A pressure test, not a market census
The sample contains three integrated or networked actuators, three robot stereo/depth cameras, three 3D LiDAR sensors, three embedded compute platforms and three battery or cell records. Products were selected to make unlike architectures collide with one schema—not to estimate market share or declare category leaders.
For each comparison, RCI fixed six decision fields before checking the records. A field counted as filled only when the selected official source supported a model-level value or bounded description. A filled cell does not mean the value is comparable; it only means a traceable public claim exists.
The percentages below describe this 15-product audit sample and selected source set as checked on 2026-08-09. They must not be generalized to every product from the same manufacturer or to the whole market.
Public records fill 75 of 90 selected cells
| Comparison | Records | Filled cells | Completeness | Fields with at least one gap |
|---|---|---|---|---|
| Integrated joint actuator evidence table | 4 | 19 / 24 | 79% | Continuous / rated torque; Speed claim; Mass; Reduction ratio |
| Robot stereo and depth camera evidence table | 4 | 22 / 24 | 92% | Published range; Accuracy / precision |
| Robot 3D LiDAR evidence table | 3 | 14 / 18 | 78% | Channels; Power; Synchronization |
| Robot main-compute platform evidence table | 7 | 29 / 42 | 69% | CPU; AI acceleration claim; Memory; Camera I/O; Power envelope; Software baseline |
| Robot battery and cell evidence table | 4 | 19 / 24 | 79% | Energy; Discharge current; Pack communication; Safety / transport evidence |
| Robot USB-to-CAN interface evidence table | 2 | 12 / 14 | 86% | CAN FD support; Driver / API baseline |
The actuator and depth-camera samples each fill 16 of 18 selected cells. LiDAR and compute each fill 14. The power sample fills 15. The apparent completeness is deceptive: many populated cells still use incompatible labels, operating modes or boundaries.
The larger problem is not missing numbers—it is missing equivalence
All three actuator records publish a headline torque and speed, but one headline is peak torque, one is stall torque and one is peak torque paired with a separate rated value. Only two selected records provide a continuous or rated field, and the visible source conditions are not identical. Converting every torque to N·m would produce a numerically tidy but technically false comparison.
The same pattern appears in perception. Camera records use ideal, optimal and product-mode language; LiDAR records distinguish reflectivity-conditioned range, instrument range and maximum range. Resolution and frame-rate maxima frequently belong to different modes. A product-family page may publish the highest channel count or point rate without proving that every orderable variant has it.
Compute fields are even more architecture-dependent. NVIDIA publishes an INT8 sparse TOPS figure. The selected Qualcomm brief describes heterogeneous accelerators but not a directly comparable TOPS figure. Raspberry Pi publishes CPU, memory, I/O and a long production commitment without a built-in NPU claim. “Unknown” in the TOPS cell is therefore a documentation result, not a zero.

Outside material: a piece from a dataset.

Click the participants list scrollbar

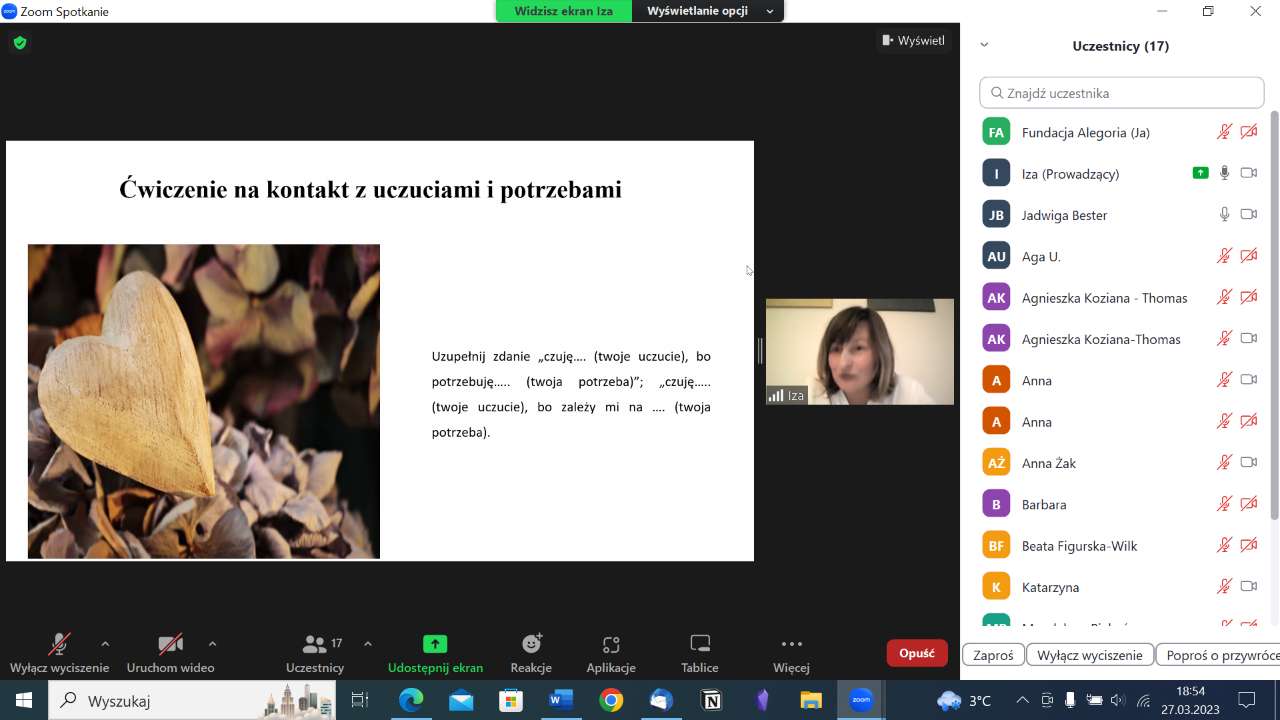[x=1273, y=315]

All 89 launch claims still begin as manufacturer evidence
| Evidence state | Count | Meaning in this release |
|---|---|---|
| M · Manufacturer claimed | 157 | Transcribed from an official product page, manual or data sheet. |
| D · RCI derived | 1 | One nominal-energy calculation with formula and limitation shown. |
| V · Independently verified | 0 | No launch claim has yet passed the independent verification gate. |
| C · Conflicting | 1 | No formal conflict group is published yet. |
| U · Unknown | 0 | Unknowns are rendered as absent cells rather than synthetic claim rows in v0.1.0. |
This is the most important result of the audit. Official manufacturer documents are appropriate sources for identity and reported specifications, but they do not independently validate performance. RCI therefore does not describe the launch catalog as verified hardware performance.
The next release should invest in conditions and integrations
Adding more model names would increase page count without solving the evidence problem. The next actuation sprint will prioritize duty-cycle curves, thermal assumptions, exact bus implementation, output sensing, bearing-load limits and revision identity. The non-joint tracks will prioritize camera/LiDAR test conditions, carrier-board sensor combinations, compute power modes, battery communication and pack-level safety evidence.
Independent evidence will be added claim by claim from reproducible papers, public BOMs, certification listings and disclosed laboratory tests. A third-party source will not be labeled verification merely because it repeats a vendor table.
- Expand actuation from three to 25–50 audited records after the schema remains stable.
- Add 5–10 further samples each for vision/LiDAR, compute and power before declaring their comparison fields mature.
- Create explicit conflict groups when revisions or credible sources disagree.
- Request factual review from manufacturers without granting editorial control.
Download and reproduce the audit
The complete product, manufacturer, claim, source, condition and comparison records are available in JSON and flattened CSV. The public methodology defines the evidence states and publication gate.
Suggested citation: Robot Component Index, “15 Robot Components Audited: What Public Product Records Publish — and Omit,” dataset v0.1.0, 2026-08-09.